▶ _Instructions to follow_: Only one span of the listing below should come back. It runs from the line with "You are a GUI" through the line with "This screenshot has width=1182, height=742.", and each of its lines must be reproduced exactly.

▶ _Task material_:
□ □ □
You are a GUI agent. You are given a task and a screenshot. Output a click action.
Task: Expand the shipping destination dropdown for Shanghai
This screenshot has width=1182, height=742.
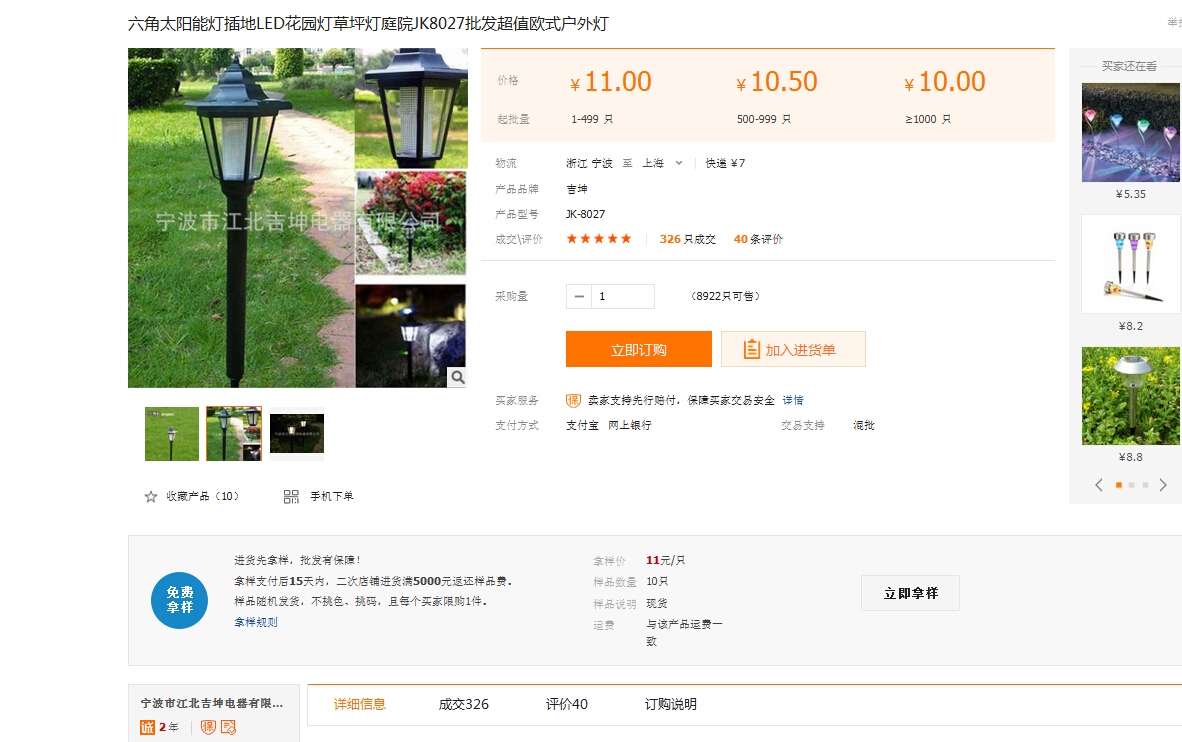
□ □ □
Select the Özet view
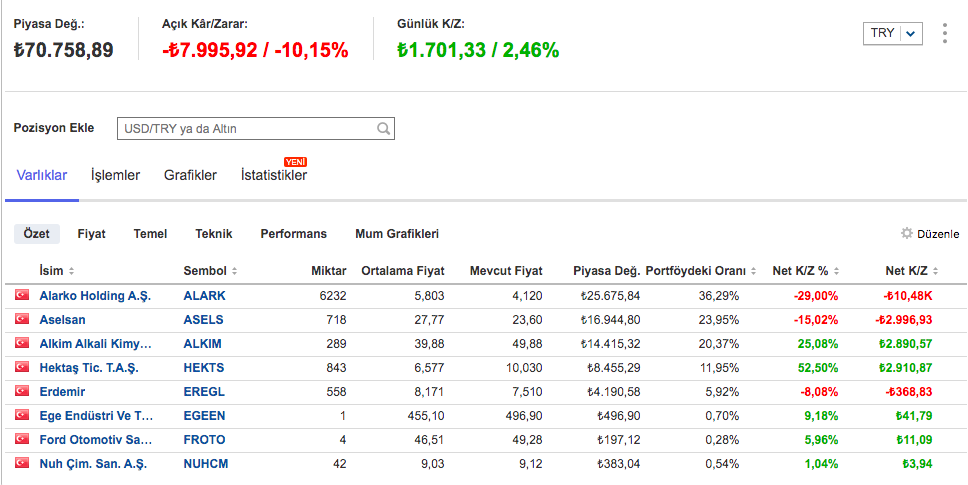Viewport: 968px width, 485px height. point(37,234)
□ □ □
▶ _Response_:
You are a GUI agent. You are given a task and a screenshot. Output a click action.
Task: Expand the shipping destination dropdown for Shanghai
This screenshot has width=1182, height=742.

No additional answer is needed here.